Advance! Slay them all!

The ants surged forward now, a wave of inevitable death, tearing into the suddenly faltering Itza attack. Men cried out in pain as they fell to horrible maiming and death beneath the tearing jowls of the inhuman foe.

She saw a warrior, clad in the skin of a jaguar, and sensed instinctively that this was the one who had slain Dackto. She raised her hand, and a bolt of magical energy, like a sizzling arrow of light, hissed forward. It struck the warrior in his left shoulder, spinning him around and dropping him to the ground.

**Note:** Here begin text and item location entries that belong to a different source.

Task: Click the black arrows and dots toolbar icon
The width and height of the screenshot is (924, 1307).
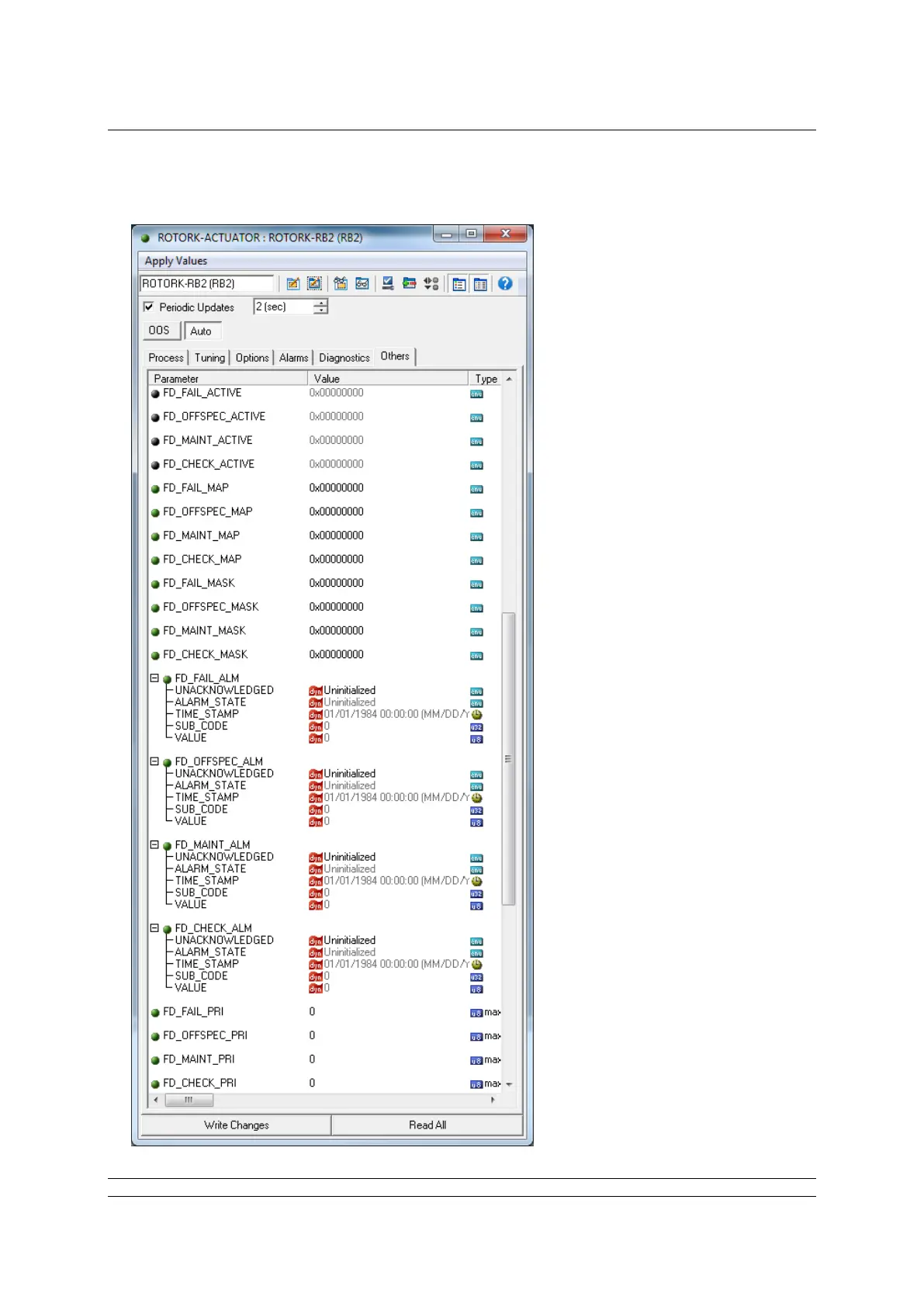Action: coord(431,284)
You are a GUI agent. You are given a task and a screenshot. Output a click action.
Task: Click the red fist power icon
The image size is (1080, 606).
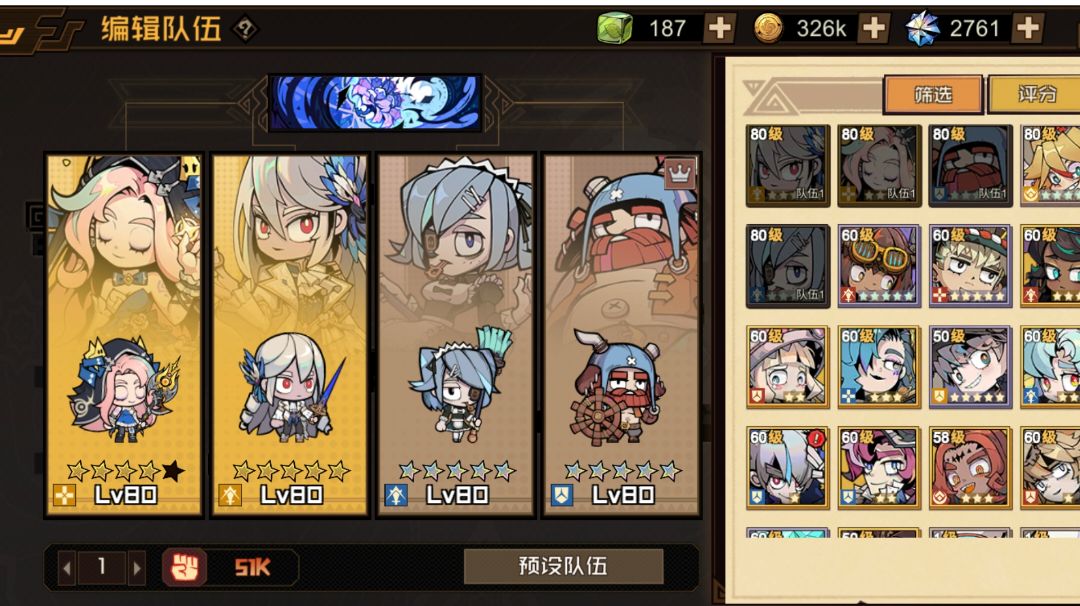click(184, 568)
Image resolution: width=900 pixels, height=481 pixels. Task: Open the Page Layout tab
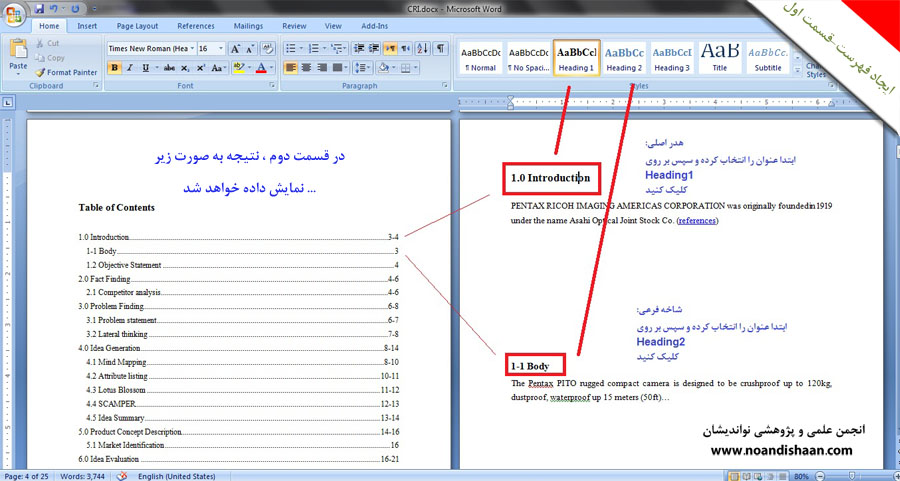pos(137,26)
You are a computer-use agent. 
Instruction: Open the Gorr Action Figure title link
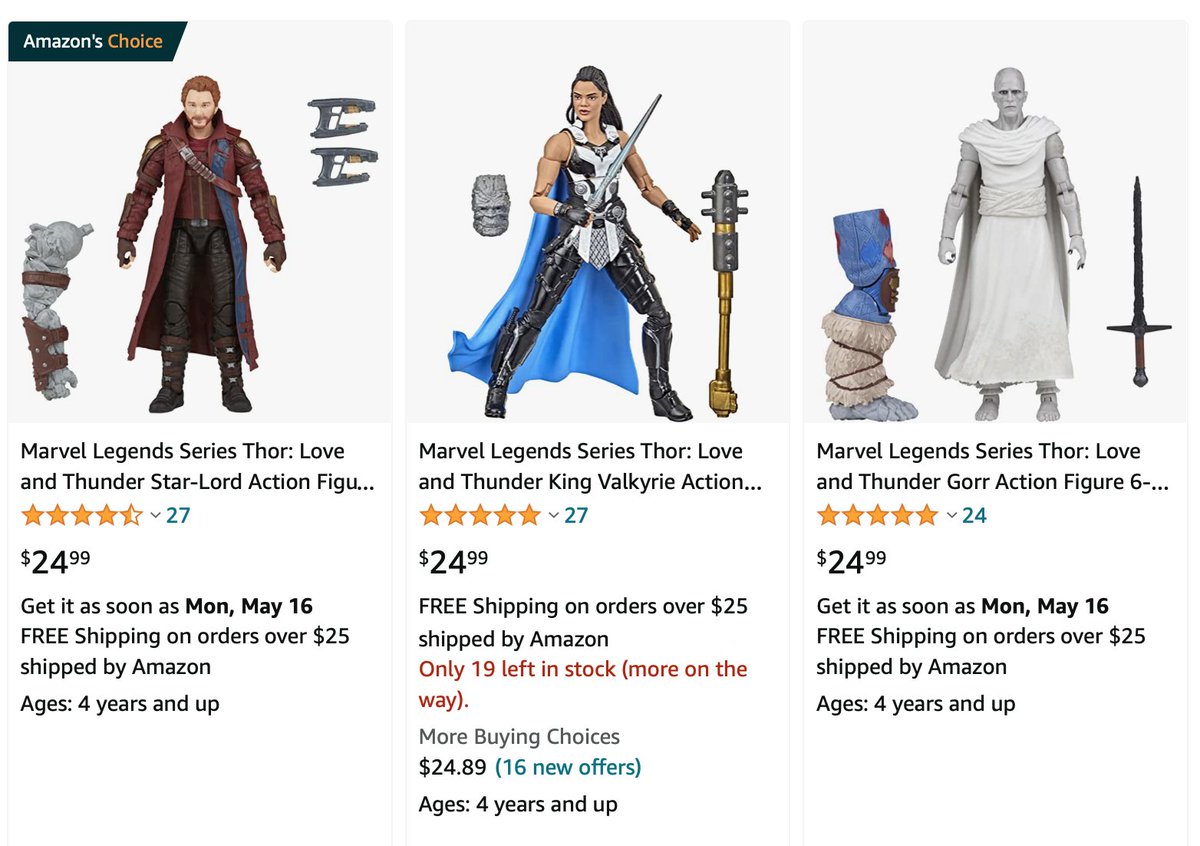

She pointed once more. There was a crackling hiss, and another magic missile exploded from her fingertip. Before the second bolt struck, however, a surge of warriors swirled around the fallen knight. The blast seared the back of one of the warriors, slaying him instantly, but she shrieked her hatred and frustration as her original target vanished behind the protective shield of his fellows.

Again and again her magic crackled through the air, but now the humans fell back toward the sheltering jungle. The cohesion of her insectoid column broken, the creatures scattered after individual targets, often dragging a fleeing man to earth, where others of the ant army set upon him and tore him to pieces.

Many of the warriors escaped, but many did not. Darien counted, with grim satisfaction, the remains of several hundred among the bodies of her own slain ants. Now the insects swarmed about the gory corpses, spreading into a vast feeding horde as the remaining warriors vanished into the forest.

Hittok and the other driders came toward her, with the scuttling, crablike gait of her kind that she still found so revolting. Counting quickly, she saw that none of the driders had been slain.

“They escape!” cried Hittok, with a gesture toward the now motionless forest fringe. “We must pursue!”

Darien raised a restraining hand, her face creased with an ice-cold smile. “Let them go,” she countered. “There will be time for more killing tomorrow.”